SOSV, a 20-year-old fund with $500 million in assets under management, has been running accelerators for years. Their oldest one, HAX, is the premier hardware accelerator in San Francisco and Shenzhen, and they’ve recently launched a food accelerator in New York and a pair of biology accelerators. Now, however, they’ve just announced DLab, a crypto accelerator that is paired with Cardano to build out distributed apps and solutions.

It is led by Nick Plante, a programmer integral in drafting the JOBS Act and who co-founded Wefunder, a successful crowdfunding platform.

“We can only make this sort of commitment to ecosystems we feel are incredibly compelling; it takes a substantial amount of dedication, education, staffing, and of course the long-term financial commitment to support the space and the companies,” said Plante. “We invest in ecosystems that we identify as ‘macro trends’ like disruptive food, life sciences and synthetic biology, Chinese market entry, IoT and robotics… things that will fundamentally alter the way that we live in the next 100 years.”

“Decentralization is clearly a macro trend, in the macro sense. What’s happening with blockchain and digital ledger technologies has the potential to upend some of the most basic economic incentives that lie beneath the things we do every day; to affect the ways that humans collaborate, identify, trust, govern, and bring new ideas to life… it underlies all of it,” he said.

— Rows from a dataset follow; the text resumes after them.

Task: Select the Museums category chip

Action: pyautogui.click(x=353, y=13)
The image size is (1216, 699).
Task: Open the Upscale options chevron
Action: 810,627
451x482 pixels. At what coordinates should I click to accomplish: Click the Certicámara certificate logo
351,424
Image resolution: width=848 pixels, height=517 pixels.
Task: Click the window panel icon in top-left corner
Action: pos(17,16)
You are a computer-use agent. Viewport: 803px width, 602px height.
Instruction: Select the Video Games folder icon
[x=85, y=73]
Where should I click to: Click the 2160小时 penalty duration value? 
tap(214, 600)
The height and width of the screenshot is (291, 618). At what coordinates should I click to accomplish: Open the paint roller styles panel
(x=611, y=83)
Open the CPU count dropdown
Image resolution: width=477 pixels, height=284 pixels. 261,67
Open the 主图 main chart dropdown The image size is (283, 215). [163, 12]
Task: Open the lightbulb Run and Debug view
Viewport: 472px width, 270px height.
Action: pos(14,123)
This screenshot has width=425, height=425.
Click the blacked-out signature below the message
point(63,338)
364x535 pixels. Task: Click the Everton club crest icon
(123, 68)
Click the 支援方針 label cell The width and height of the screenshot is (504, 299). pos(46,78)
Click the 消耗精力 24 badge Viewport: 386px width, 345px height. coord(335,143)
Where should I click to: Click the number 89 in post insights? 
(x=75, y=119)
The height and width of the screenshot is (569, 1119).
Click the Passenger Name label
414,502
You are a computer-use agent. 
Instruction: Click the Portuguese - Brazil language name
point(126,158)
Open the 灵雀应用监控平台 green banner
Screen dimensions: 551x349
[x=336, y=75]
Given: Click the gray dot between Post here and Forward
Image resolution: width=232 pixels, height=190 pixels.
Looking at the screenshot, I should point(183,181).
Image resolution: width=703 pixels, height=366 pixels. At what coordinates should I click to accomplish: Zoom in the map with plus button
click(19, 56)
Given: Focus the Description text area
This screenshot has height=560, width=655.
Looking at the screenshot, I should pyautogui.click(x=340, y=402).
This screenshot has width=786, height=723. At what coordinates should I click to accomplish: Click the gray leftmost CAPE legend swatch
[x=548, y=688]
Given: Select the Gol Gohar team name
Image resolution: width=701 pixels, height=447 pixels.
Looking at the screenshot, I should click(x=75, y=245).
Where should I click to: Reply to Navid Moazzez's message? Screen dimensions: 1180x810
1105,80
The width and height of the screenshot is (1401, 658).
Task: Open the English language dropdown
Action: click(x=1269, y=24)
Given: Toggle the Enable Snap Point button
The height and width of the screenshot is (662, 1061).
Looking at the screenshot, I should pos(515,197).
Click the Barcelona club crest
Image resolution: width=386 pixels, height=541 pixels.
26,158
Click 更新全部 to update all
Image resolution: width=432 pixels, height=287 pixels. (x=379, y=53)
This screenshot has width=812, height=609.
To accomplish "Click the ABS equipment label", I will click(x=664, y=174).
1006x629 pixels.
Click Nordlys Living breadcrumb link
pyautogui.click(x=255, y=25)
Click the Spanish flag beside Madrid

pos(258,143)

DLab supplies up to $200,000 in pre-seed funding as well as perks from the SOSV global network of accelerators. They are also offering fellowships in partnership with Cardano to work with projects that would further blockchain research.

“Through last year and the start of this year we kept watching the blockchain ecosystem do some amazing things — along with some criminal things. The surveys and reports about the fraud rates of ICOs and other unpleasantness kept underlining our concerns report after report. The potential for the big economic shifts I mentioned earlier were clearly here but there were so, so many problems; there was a real need for education, for curation, and for proper governance and incentive structures to be put in place,” said Plante.

The group is accepting applications now for a January cohort. The group invests in 150 startups per year, a heady number in these cash-poor times.